僕が再び歩き出して近づいてくると、少女は手が届きそうだけど、届かない位置で、首を傾げ、言葉を発した。
「君は、毎朝、ここで何をしているの?」
それがこれ以上近づくな、という合図なのかと思い、僕は足を止めた。そして、鳥居を見上げて答える。
「見ての通り、神社の参拝。習慣でね、止めたくても止められないんだ」
「へー。なんだか、お爺さんみたいね」
「半分正解。死んだ爺さんの習慣でね。いつの間にか、引き継いじゃったんだ」
「そっか」
少女は、亡くなった祖父を話題にあげると、少し表情を曇らせた。僕は彼女に気を遣わせるのが嫌で「もう大丈夫だから」と声をかけた。すると、彼女の表情は明るさを取り戻し、唐突に「ねえ、私も一緒にいいですか?」と聞いてきた。

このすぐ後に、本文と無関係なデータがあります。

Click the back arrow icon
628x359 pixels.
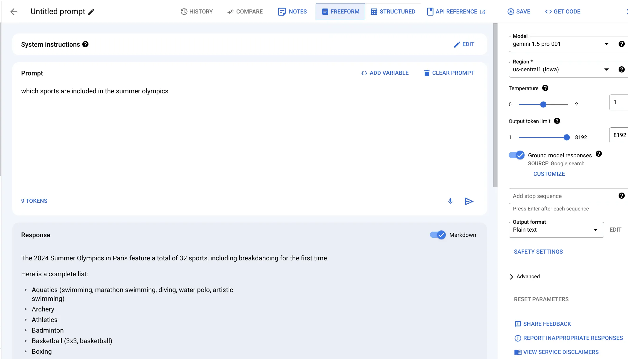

僕は嫌ではなかったが、祖父以外の人と参拝をしたことがなかったし、これは自分に科せられた病で、ひとりでやるものだと思っていたから答えに困った。僕が答えに困っていると、少女は瞳を潤ませてきた。
「やってみたいんです」
震える子犬のような眼で見詰められると、僕は断れなくなってしまった。
「面白くないよ」
「いいの」
「じゃあ……」
僕は、首に巻いていたマフラーを外し、少女に差し出した。
「その恰好じゃ寒いし、これ巻いて」
少女は、素直に僕のマフラーを受け取ると、ふわっと自分の首に巻いた。マフラーは男性用のものらしく、彼女には大きすぎて顔の半分が埋まってしまった。
「なんか、いい匂い……」
鼻元まで覆ったマフラーからは柔軟剤の匂いが漂ってきたのだろう。少女は、思わず眼を閉じ、匂いを嗅いだ。
なんだか自分のにおいを嗅がれているような気がして恥ずかしかったが、今回ばかりは洗濯をしてくれた母に感謝しようと思えた。
僕らは改めて、鳥居の前に並んで立ち、僕が先にお辞儀をした。北高の少女はそれに倣い、遅れてお辞儀をした。
それから、参道の端を歩き、手水舎で手と口を清める。柄杓には、直接口をつけないように、左手に水をあけてから清めるのだと教えた。
彼女は僕の言う通りにやろうとしたが、慣れている僕は温く感じていた水が、彼女には予想外に冷く感じたようで、「ひゃっ」と短く驚きの声あげた。
僕はそれが面白くて、思わず笑ってしまった。笑われた少女は、少しむくれた顔をしたが、口許は笑っていた。
拝殿に来ると、いつも通り二礼二拍手一礼で参った。北高の少女は、鈴が上手くならず、苦戦していたが、僕が鳴らしてみせると、心地よい響きに「わあ」と感嘆の声をあげた。
最後に自分を名乗る時は、「これは爺さんが勝手にしていた作法だから」と、一言断った。
「百瀬正志です。本日も参拝させて頂き、ありがとうございました」
僕は最後にもう一度深々と頭を下げると、横の少女は「百瀬君って言うんだ……」と呟いた。そういえば、僕も彼女の名前を知らない事を思い出し、顔を上げた後、さりげなく聞き耳を立てた。
少女が頭を下げると、長い髪が垂れ、顔を隠した。そのせいで口の動きは見えなかったが、繊細な声は聞こえてきた。
「えっと……さ……さ、佐藤奏です。ありがとうございました」
なぜか言葉を詰まらせながら、佐藤奏はそう言った。それほど珍しくもない名前だったが、なんとなく良い響きに聞こえた。そして、ふたりの距離がもっと縮まったような気がした。
帰り道は、普段は社務所の前を通るのだが、今日はなるべく社務所から離れたまだ雪が残る砂利道を歩いた。
巫女の佳代さんに見つかって茶化されるのが嫌だったからだ。しかし、そんな事をしなくても、社務所の窓は内側からカーテンが閉まっており、まだ誰も来ていないようだった。
奏には「帰りはなるべく建物から離れて、遠くを歩くんだ」といい加減な事を教えて誤魔化した。彼女は、「なるほど」と素直に頷いたので、少し後ろめたさを感じた。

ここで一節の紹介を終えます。